Anlieger kritisieren, dass bis heute nicht klar ist, wie sich das Einkaufszentrum entwickelt.

Wie geht es weiter mit der Rathaus-Galerie und der Friedrichstraße? Nach der Ankündigung des Centermanagements vor einem Jahr, das Einkaufszentrum umzugestalten, kritisieren Händler im Umfeld und Anwohner jetzt neben dem Stillstand eine mangelhafte Informationspolitik von Stadtverwaltung und Centermanagement. Auch über die Entwicklung der Friedrichstraße, des Karlsplatzes und des Neumarktes gebe es keine oder zu wenige Informationen. „Es ist nebulös, wie die Stadt agiert“, kritisiert Hendrik Stötter, zweiter Vorsitzender der Initiative Friedrichstraße. Auch das Centermanagement, die Rosco GmbH, informiere zu wenig über seine Pläne.

Eine Markthalle mit Ständen, die eine Verbindung vom Willy-Brandt-Platz durch die Rathaus-Galerie bis hin zum Karlsplatz schaffen könnten, hatte Rosco im vergangenen Herbst als Idee eingebracht. Ziel: eine Belebung des Einkaufszentrums, das 1996 noch als bestes europäisches Shoppingcenter ausgezeichnet wurde, in den vergangenen Jahren aber mit Leerständen zu kämpfen hat – genau wie das direkte Umfeld an der Friedrichstraße.
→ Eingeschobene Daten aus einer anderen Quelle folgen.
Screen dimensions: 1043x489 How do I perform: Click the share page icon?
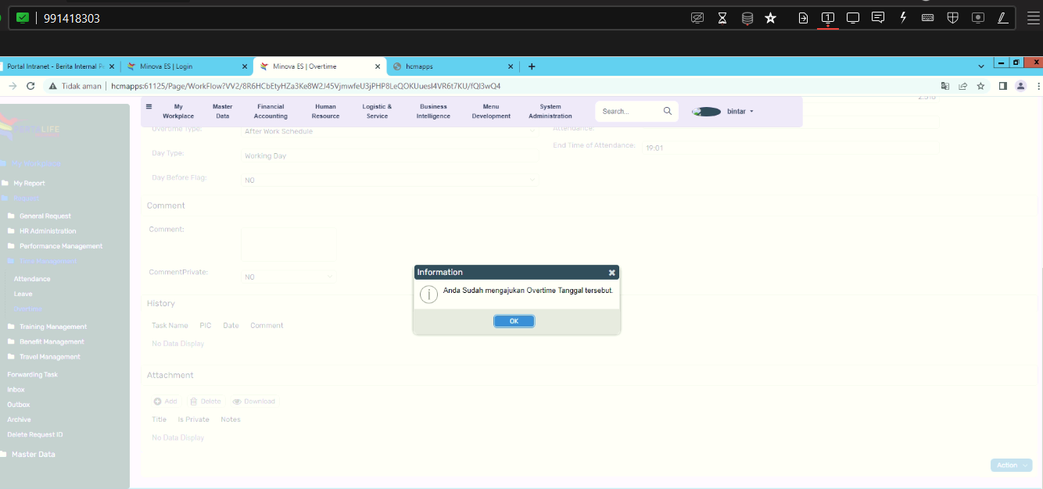(x=962, y=86)
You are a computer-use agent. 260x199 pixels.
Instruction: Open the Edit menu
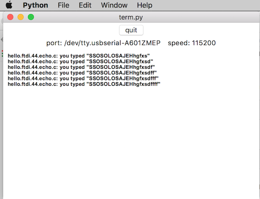click(85, 5)
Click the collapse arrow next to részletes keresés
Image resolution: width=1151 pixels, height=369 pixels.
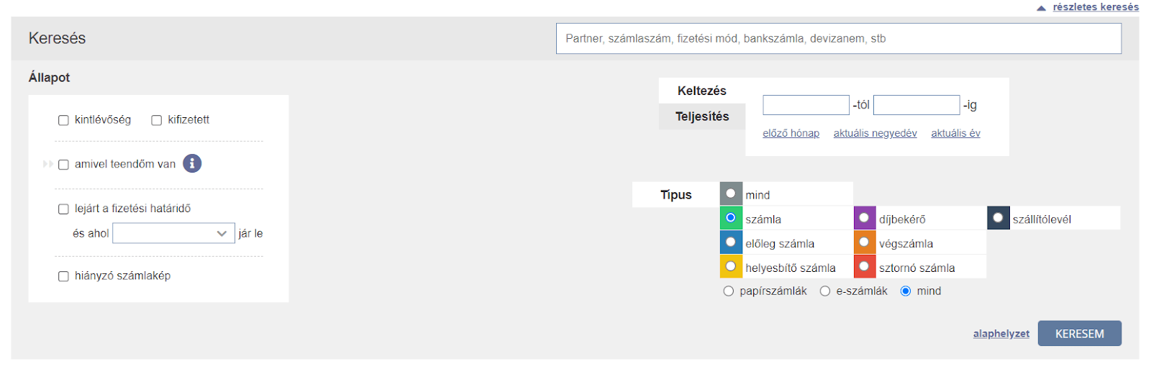(x=1041, y=8)
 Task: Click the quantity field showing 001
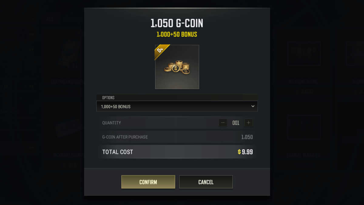[236, 123]
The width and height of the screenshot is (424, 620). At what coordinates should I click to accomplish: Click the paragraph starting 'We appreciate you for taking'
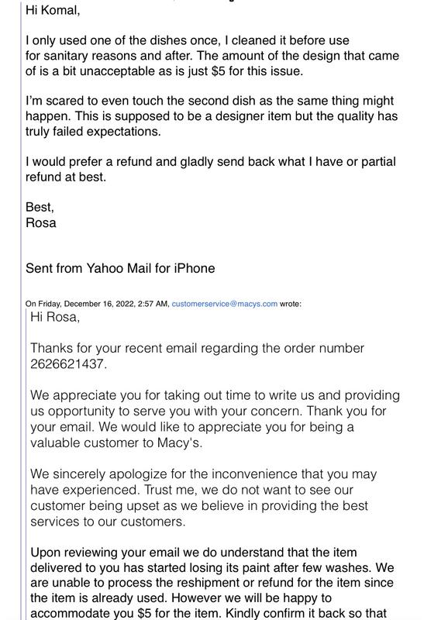click(x=215, y=419)
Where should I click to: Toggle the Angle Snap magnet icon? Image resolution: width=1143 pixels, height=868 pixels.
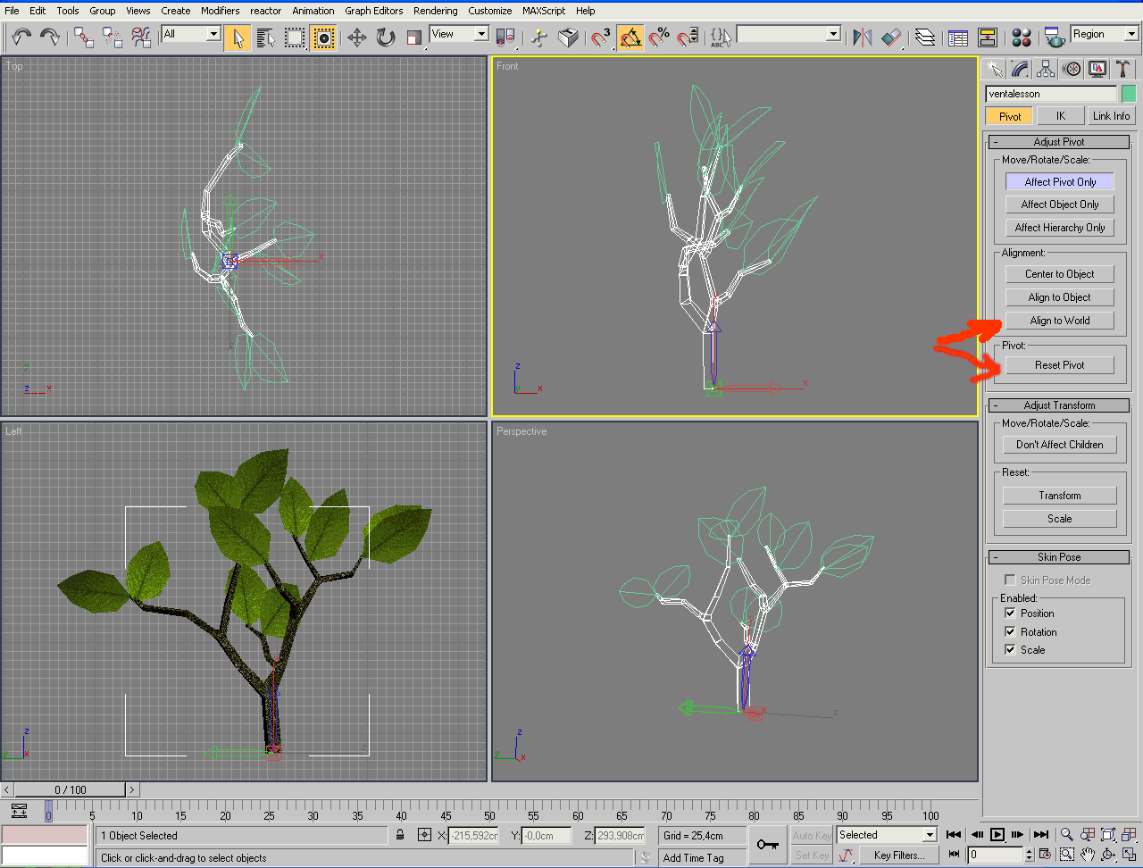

Räumungsverkäufe deuten baldige Leerstände an

Doch außer einer Säuberung der Fassade hat sich seit der Ankündigung in der Galerie nicht viel getan. Vor allem vom Eingang Willy-Brandt-Platz aus macht das Einkaufszentrum einen trostlosen Eindruck, ein leerstehendes Geschäft reiht sich ans andere. Etwa die Hälfte der Ladenlokale im unteren Stock stehen leer, auf den oberen beiden Etagen gibt es ebenfalls noch einmal je zwei bis drei Leerstände. Xenos und Milanini bieten Räumungsverkäufe an. Die Xenos-Filiale werde am 27. Oktober geschlossen, teilt das Handelsunternehmen Tedi mit, das Xenos mit all seinen Filialen Ende 2017 aufgekauft hatte. Derzeit führe man Gespräche über eine Filialeröffnung in der direkten Umgebung, teilt Tedi mit.

Trotz vieler Leerstände ist es durchaus belebt am Vormittag. Doch sind alle zum Einkaufen hier? Hans-Gerd Dohmann jedenfalls nicht. „Ich bin auf dem Weg zur Hardt nur hier durchgelaufen“, sagt der Senior vor dem Eingang. „Hier ist nix mehr los, absolut tote Hose“, findet er. Die Rathaus-Galerie habe sich negativ entwickelt, die Leerstände zugenommen. Dabei sei die Lage der Rathaus-Galerie nicht schlecht, vor allem für die Menschen aus der Nordstadt und die Katernberger liege sie eigentlich auf direktem Wege ins Stadtzentrum und näher als dieses.

„Die Rathaus-Galerie sollte eigentlich mehr Menschen anziehen“, findet auch Hendrik Stötter von der Initiative Friedrichstraße. Doch es fehle an Informationen über die Zukunftspläne von Stadtverwaltung und Centermanagement. Stötter vermutet einen Zusammenhang zur Hängepartie um das Factory Outlet Center (FOC). „Das lähmt die gesamte Entwicklung. Die Unternehmen müssen wissen, ob und wo sie investieren können oder nicht.“ Käme das FOC, würden die Kundenströme allerdings noch mehr in Richtung Hauptbahnhof gezogen. Schon jetzt gelangten viele Passanten aus der Innenstadt gar nicht erst über den Neumarkt hinaus.

Dabei passiere viel auf der Friedrichstraße. „Es gibt viel ehrenamtliches Engagement und den Kunden bietet sich ein inhabergeführter Einzelhandel“, sagt Stötter. Tatsächlich kann man an der Friedrichstraße Entdeckungen machen, wenn man einmal an den Läden für An- und Verkauf und ein paar Leerständen vorbei ist – vom Weinhandel über Modegeschäfte bis hin zum „Glücksbuchladen“ von Kerstin Hardenburg. Die sieht Zeichen einer Belebung an der Friedrichstraße. „Die Ansiedlung von Abeler und die Friseurläden haben mir viel Kundschaft gebracht“, sagt Hardenburg. Sie ist dafür, den Karlsplatz durch Feste noch mehr zu beleben. Denn viele ältere Kundinnen trauten sich abends kaum auf die Straße.